PyData Boston 2025

Evaluating AI Agents in production with Python
2025-12-10 , Thomas Paul

This talk covers methods of evaluating AI Agents, with an example of how the speakers built a Python-based evaluation framework for a user-facing AI Agent system which has been in production for over a year. We share tools and Python frameworks used (as well as tradeoffs and alternatives), and discuss methods such as LLM-as-Judge, rules-based evaluations, ML metrics used, as well as selection tradeoffs.


Many developers and companies are releasing applications powered by Agentic AI. During development, and especially after deployment, it is important to answer these questions:

How do we estimate the quality of responses of these AI applications?
If we make a change, how do we guarantee that the change is truly an improvement and won’t cause degradation in the user experience?
How can we easily test these results in a repeatable manner?

In addition to traditional software testing, evaluating generative AI applications involves statistical methods, nuanced qualitative review, and a deep understanding of user goals.
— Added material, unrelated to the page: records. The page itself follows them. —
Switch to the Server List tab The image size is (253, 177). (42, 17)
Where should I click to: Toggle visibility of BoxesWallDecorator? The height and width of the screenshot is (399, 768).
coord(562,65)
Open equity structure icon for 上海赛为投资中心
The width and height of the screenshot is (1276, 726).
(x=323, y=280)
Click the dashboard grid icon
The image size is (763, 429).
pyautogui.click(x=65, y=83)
This talk outlines a Python-based evaluation framework that we’ve built to evaluate AI Agent-powered features that have been deployed in production for over a year, used by Fortune 500 companies.

The talk covers the following:
Test dataset creation and curation (5 minutes)
Tracing and evaluation for your live application (5 minutes)
Offline evaluations for development (10 minutes)
Evaluation methods: LLM-as-Judge, rules-based evaluation with Python (10 minutes)
Scoring mechanisms: Figure out how to best convey and roll up scores for product improvement (5 minutes)
You have evaluations, now what? We share the ways we use the evaluations to improve our software. (5 minutes)

Target audience: Data scientist, MLEs, AI Engineers, Software engineers who build GenAI applications and are interested in knowing how to evaluate them quantitatively in addition to qualitatively. The talk shares the Python based tools we used, but provides alternatives and tradeoffs that we considered/experienced.


Prior Knowledge Expected: Previous knowledge expected

Susan Shu Chang is a Principal Data Scientist at Elastic (Elasticsearch). She has spoke at 6 PyCons around the world, and is the author of Machine Learning Interviews (O'Reilly).